In the midst of a story involving fake data generated for DailyKos by the polling firm, Research 2000, TechDirt summarizes how exactly it was discovered that Research 2000 was faking the data. Several statisticians approached Kos after seeing some irregularities in cross-tab (table) data. The summary and the original analysis on DailyKos are fascinating: even truly random data follows certain parameters. One takeaway: faking random data is a lot harder than it looks. Another takeaway (for me at least): statistics can be both useful and enjoyable.
The three issues as summarized on DailyKos:
Issue one: astronomically low odds that both male and female figures would both be even or odd numbers.
In one respect, however, the numbers for M and F do not differ: if one is even, so is the other, and likewise for odd. Given that the M and F results usually differ, knowing that say 43% of M were favorable (Fav) to Obama gives essentially no clue as to whether say 59% or say 60% of F would be. Thus knowing whether M Fav is even or odd tells us essentially nothing about whether F Fav would be even or odd.
Issue two: the margin between favorability and unfavorability ratings did not display enough variance.

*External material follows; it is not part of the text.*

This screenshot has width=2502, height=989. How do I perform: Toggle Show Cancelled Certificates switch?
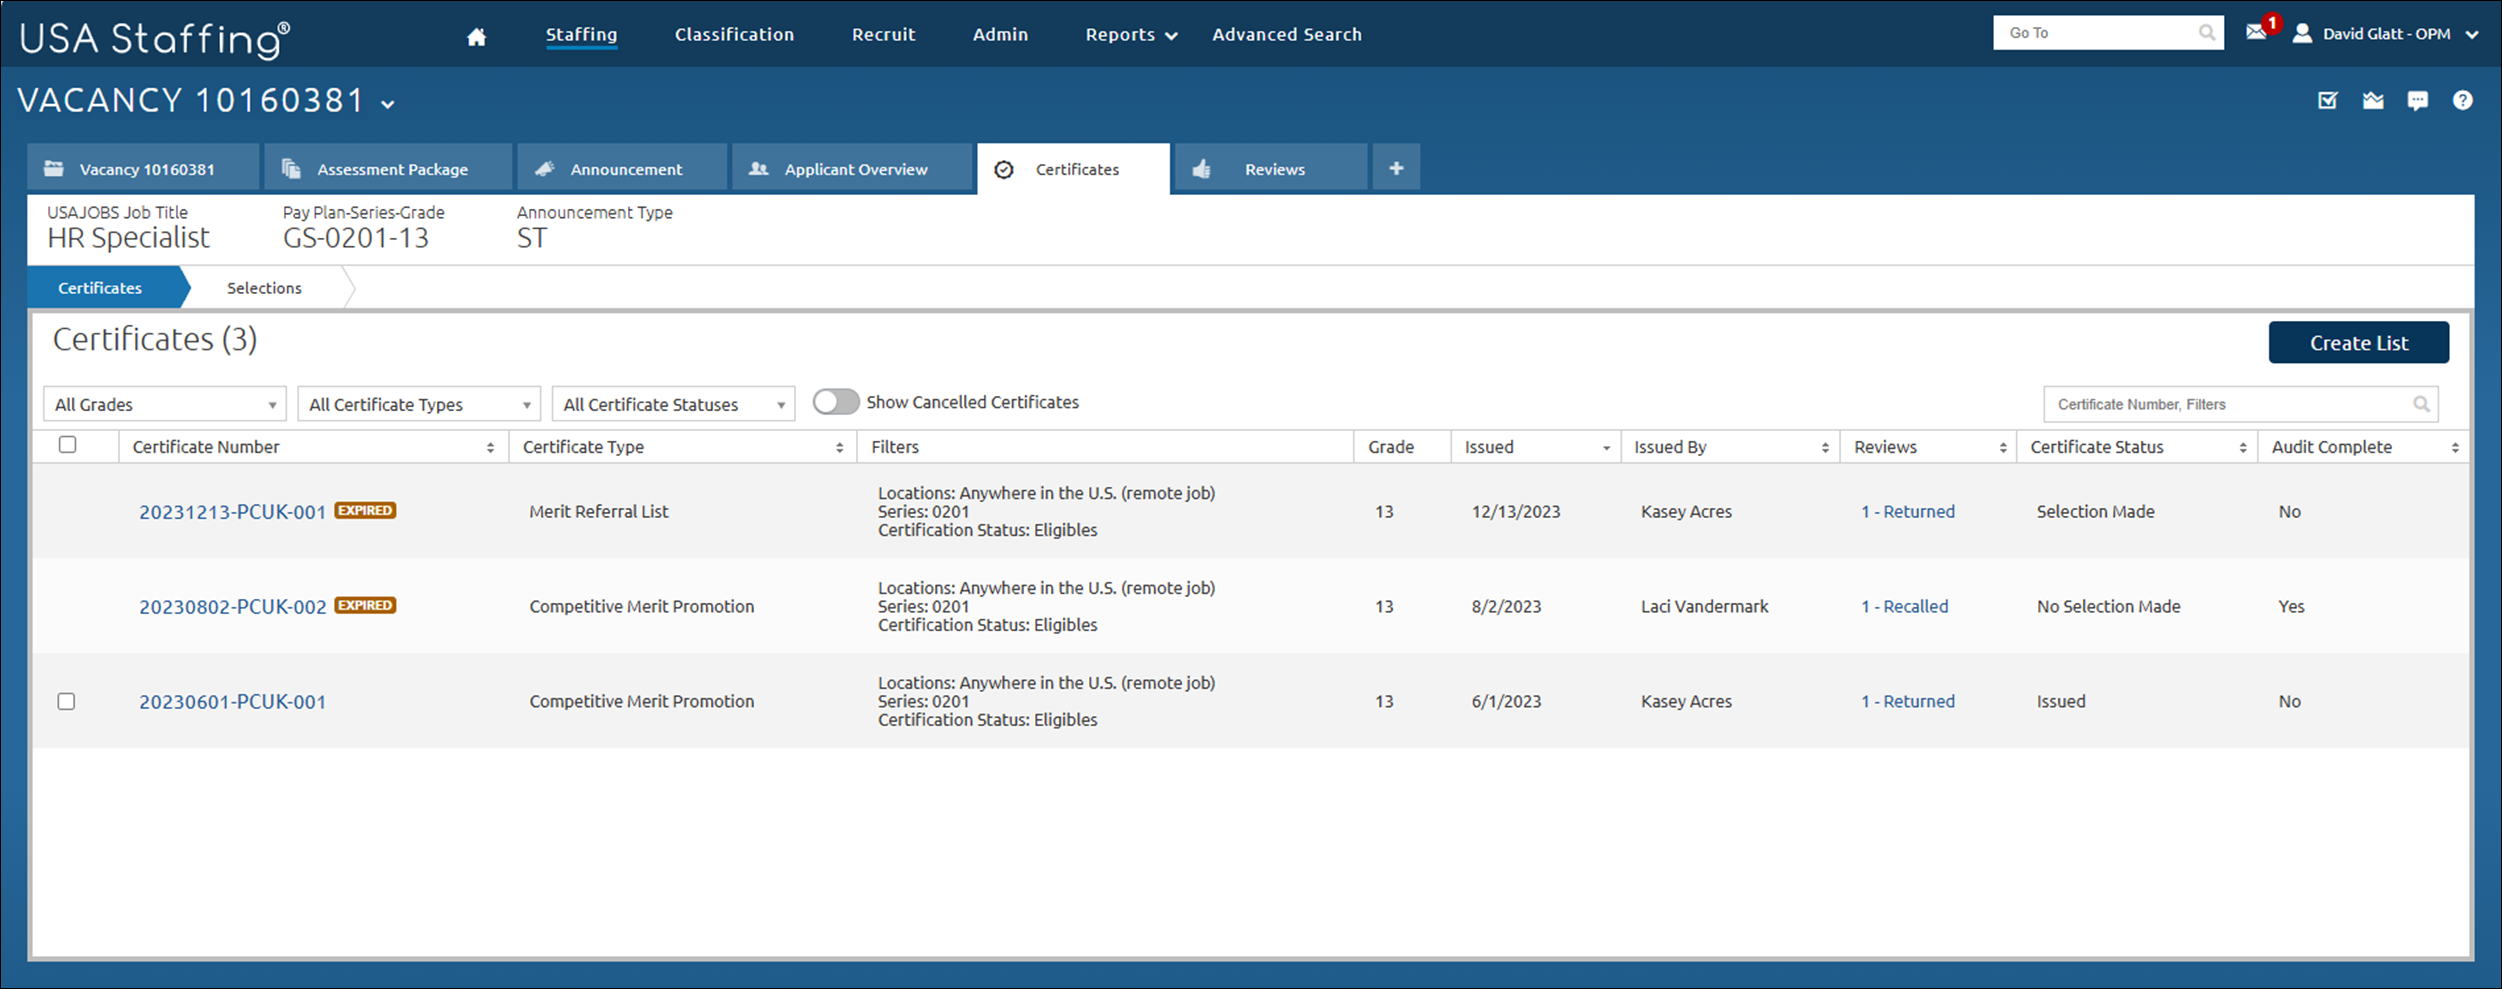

If the polls were truly working with random samples, there would be broader range of values.
What little variation there was in the difference of those cross-tab margins seemed to happen slowly over many weeks, not like the week-to-week random jitter expected for real statistics.
Issue three: the changes in favorability ratings from week to week were too random. In most polls like this that track week to week, the most common result is no change. Research 2000 results had too many changes from week to week – often small changes, a percent either way.
For each individual issue, the odds are quite low that each would arise with truly random data. Put all three together happening with the same data and the odds are even lower.
Besides issues regarding integrity of data collection (and it becomes clearer why many people harbor a distrust toward polls and statistics), this is a great example of statistical detective work. Too often, many of us see numbers and quickly trust them (or distrust them). In reality, it takes just a little work to dig deeper into figures to discover what exactly is being measured and how it is being measured. The “what” and “how” matter tremendously as they can radically alter the interpretation of the data. Citizens and journalists need some of these abilities to decipher all the numbers we encounter on a daily basis.